Security Tip of the Month: Network Access Control – Securing Your Front Door
In the current global panorama, the main focus has been towards supporting remote workers to connect to corporate networks to “keep the wheels turning”. This effort has not only been about expanding the infrastructure to support a very large amount of remote connections, but it has also encompassed, out of necessity, either the rushed acquisition of new workstations for collaborators or relying on personal ones.
None of the scenarios are ideal from a security standpoint. For all intents and purposes those “remote offices” are an extend of your own corporate network and the endpoint should be secured the same way as they would if they were physically connected inside your office space.
For any Host connecting to our network, weather they are local or remote, we have 2 main concerns when it comes to Access Control:
Authentication – Guarantee the subject identity by comparing one or more factors against a database of valid identities. Most often this is done by a memorized secret (password or pin), the National Institute of Standards and Technology (NIST) released its Special Publication 800-63B on Digital Identity Guidelines.
As we have been seeing in the numerous news about stolen credentials a strong password policy is not enough to prevent unwanted access to the network. The human component in this authentication factor has influenced its security with practices such as the reuse of passwords in multiple sites/services or the clustering of special characters at the end of the password length which facilitates the work of potential attackers.

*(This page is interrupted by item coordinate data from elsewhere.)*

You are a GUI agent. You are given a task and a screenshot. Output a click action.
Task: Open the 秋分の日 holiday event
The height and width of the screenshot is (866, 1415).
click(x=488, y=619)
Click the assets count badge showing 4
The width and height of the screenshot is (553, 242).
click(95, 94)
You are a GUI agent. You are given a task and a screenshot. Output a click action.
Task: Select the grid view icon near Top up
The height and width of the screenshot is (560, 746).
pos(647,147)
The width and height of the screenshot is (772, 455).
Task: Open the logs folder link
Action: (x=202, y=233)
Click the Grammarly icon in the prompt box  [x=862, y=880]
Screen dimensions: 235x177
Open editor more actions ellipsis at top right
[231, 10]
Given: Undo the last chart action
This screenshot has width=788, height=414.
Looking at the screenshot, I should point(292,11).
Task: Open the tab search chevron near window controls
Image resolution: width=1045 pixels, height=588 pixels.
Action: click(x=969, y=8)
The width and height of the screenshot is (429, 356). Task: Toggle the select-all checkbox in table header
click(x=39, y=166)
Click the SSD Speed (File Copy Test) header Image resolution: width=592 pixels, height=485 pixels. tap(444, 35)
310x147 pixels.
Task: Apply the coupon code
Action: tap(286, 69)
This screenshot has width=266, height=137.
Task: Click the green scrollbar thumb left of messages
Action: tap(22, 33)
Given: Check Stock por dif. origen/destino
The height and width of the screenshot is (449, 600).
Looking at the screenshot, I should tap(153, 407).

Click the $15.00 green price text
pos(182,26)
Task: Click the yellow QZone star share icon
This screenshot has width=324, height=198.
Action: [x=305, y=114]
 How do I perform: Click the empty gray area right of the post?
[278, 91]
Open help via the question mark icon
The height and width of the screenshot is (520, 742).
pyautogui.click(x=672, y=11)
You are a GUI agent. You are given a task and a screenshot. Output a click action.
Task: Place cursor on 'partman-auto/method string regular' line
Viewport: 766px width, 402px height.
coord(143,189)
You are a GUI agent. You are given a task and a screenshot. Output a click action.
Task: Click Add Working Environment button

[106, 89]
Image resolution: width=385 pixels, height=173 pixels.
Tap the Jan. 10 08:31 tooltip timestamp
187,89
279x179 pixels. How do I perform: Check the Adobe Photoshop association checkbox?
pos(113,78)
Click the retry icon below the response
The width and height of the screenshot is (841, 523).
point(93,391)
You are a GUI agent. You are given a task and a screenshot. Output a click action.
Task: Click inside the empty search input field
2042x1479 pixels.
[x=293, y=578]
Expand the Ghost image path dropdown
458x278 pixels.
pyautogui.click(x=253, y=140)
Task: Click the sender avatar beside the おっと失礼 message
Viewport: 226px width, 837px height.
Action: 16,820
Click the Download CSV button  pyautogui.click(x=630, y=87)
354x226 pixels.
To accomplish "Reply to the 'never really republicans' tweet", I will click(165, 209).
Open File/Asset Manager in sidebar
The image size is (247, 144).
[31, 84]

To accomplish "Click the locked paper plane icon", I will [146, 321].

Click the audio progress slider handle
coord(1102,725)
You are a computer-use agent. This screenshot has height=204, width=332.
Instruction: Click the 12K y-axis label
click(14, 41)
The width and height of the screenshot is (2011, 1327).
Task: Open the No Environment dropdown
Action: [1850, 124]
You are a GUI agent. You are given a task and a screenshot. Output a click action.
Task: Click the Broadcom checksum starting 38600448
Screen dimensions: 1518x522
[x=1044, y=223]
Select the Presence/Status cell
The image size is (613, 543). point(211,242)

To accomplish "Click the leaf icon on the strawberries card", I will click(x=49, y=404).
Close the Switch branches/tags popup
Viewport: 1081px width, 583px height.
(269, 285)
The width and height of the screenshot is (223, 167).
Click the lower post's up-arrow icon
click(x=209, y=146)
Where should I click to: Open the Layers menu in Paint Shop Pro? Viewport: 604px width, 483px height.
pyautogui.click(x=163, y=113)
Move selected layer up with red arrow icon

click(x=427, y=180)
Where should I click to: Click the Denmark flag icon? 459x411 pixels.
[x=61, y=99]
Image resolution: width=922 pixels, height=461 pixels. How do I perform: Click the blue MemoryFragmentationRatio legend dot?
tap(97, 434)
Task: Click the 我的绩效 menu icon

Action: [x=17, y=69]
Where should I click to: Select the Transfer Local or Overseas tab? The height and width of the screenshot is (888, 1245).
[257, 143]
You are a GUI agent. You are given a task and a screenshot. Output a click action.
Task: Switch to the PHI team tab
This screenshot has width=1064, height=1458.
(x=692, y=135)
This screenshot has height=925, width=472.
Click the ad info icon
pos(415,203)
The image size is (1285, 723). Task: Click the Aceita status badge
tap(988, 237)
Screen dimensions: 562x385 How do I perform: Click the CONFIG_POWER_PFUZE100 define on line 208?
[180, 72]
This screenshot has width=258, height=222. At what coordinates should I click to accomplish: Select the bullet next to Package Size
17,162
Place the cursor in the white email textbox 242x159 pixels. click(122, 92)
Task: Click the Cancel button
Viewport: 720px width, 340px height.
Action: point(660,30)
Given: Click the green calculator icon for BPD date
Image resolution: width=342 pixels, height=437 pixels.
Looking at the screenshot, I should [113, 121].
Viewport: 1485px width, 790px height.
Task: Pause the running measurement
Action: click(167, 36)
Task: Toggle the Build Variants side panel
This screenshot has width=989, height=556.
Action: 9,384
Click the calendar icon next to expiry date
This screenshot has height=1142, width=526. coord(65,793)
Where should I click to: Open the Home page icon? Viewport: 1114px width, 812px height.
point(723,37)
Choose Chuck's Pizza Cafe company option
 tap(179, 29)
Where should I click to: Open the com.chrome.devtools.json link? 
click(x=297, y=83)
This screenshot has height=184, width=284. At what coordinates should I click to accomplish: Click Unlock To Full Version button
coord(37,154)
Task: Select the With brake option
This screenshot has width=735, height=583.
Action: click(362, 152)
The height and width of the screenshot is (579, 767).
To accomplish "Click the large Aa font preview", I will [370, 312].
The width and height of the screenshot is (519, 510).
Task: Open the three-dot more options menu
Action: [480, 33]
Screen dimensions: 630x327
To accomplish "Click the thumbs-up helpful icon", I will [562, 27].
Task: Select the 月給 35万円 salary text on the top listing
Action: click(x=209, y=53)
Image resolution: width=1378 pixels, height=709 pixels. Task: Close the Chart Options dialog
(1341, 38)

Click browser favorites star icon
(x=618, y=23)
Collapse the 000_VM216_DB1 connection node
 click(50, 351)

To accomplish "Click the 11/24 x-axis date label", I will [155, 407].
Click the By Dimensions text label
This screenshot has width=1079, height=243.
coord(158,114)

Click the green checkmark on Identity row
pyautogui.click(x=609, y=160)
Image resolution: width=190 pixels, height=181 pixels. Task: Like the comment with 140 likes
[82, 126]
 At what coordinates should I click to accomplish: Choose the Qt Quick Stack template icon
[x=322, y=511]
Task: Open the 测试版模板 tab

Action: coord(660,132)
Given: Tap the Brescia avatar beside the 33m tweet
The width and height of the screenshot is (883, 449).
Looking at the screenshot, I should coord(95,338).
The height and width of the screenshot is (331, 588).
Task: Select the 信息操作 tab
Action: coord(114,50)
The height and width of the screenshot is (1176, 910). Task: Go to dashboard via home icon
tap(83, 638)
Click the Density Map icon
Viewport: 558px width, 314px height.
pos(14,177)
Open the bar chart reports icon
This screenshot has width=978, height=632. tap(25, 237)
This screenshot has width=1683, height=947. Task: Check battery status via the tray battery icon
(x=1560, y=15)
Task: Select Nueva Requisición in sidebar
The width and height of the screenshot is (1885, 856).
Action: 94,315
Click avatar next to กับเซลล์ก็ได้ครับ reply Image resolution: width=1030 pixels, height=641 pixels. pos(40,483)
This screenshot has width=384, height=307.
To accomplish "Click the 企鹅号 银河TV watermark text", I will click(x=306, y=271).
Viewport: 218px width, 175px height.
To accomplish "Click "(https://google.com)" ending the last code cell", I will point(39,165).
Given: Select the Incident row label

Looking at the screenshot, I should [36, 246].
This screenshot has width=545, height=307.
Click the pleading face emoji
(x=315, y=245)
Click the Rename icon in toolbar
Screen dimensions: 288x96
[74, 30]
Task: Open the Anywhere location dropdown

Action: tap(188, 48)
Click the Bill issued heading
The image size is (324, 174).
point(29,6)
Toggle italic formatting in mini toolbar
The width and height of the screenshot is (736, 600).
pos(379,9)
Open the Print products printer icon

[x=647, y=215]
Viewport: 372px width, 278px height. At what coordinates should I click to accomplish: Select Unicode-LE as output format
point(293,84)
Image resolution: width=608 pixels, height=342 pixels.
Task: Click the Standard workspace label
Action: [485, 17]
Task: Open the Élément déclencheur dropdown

A best practice to mitigate this is to use a second authentication factor such as a TOTP (as defined under RFC 6238) which has been made easier to implement with solutions such as Cisco DUO without the need for additional hardware.
Additionally, a zero-trust approach should be employed to further strengthen the access controls. NIST provides a description of Zero Trust Architecture as well as general guidelines and use cases in its Special Publication 800-207 currently in draft.
Authorization – Indicates what access the subject will have within the network. This is usually relying on the subject’s identity (group membership or clearance level) and on the sensitivity of the data to be accessed. Nowadays not only we want to restrict access to authorized identities, but we also need to make sure that the host itself is not compromised before allowing it to access the corporate network. This can pose an additional challenge in the current remote work paradigm as the same computer can be used for both professional and personal tasks.
The two approaches below can be used to mitigate this, both can be used by Cisco ISE (Identity Services Engine).
Posture Assessment – Checks the state of an endpoint connecting to the corporate network for compliance with the corporate security policies. This can include OS updates, Antivirus definitions, running processes, etc.
Depending on the state the endpoint can be granted full access to the network, placed under quarantine to address the problems found or being rejected completely.
Threat-Centric Network Access Control (TC-NAC) – Enables the administrator to design authorization policies based on a Threat Assessment done to the endpoint. Cisco ISE can receive Indications of Compromise (IoC) from different vulnerability and threat adapters such as Cisco AMP.
Managing network access control through the implementation of strong Authentication and Authorization policies is the first step towards securing a network, this will not only help you restrict access to sensitive resources but also provide strong Auditing capabilities.
Securing a network is a journey, we may as well start with the door.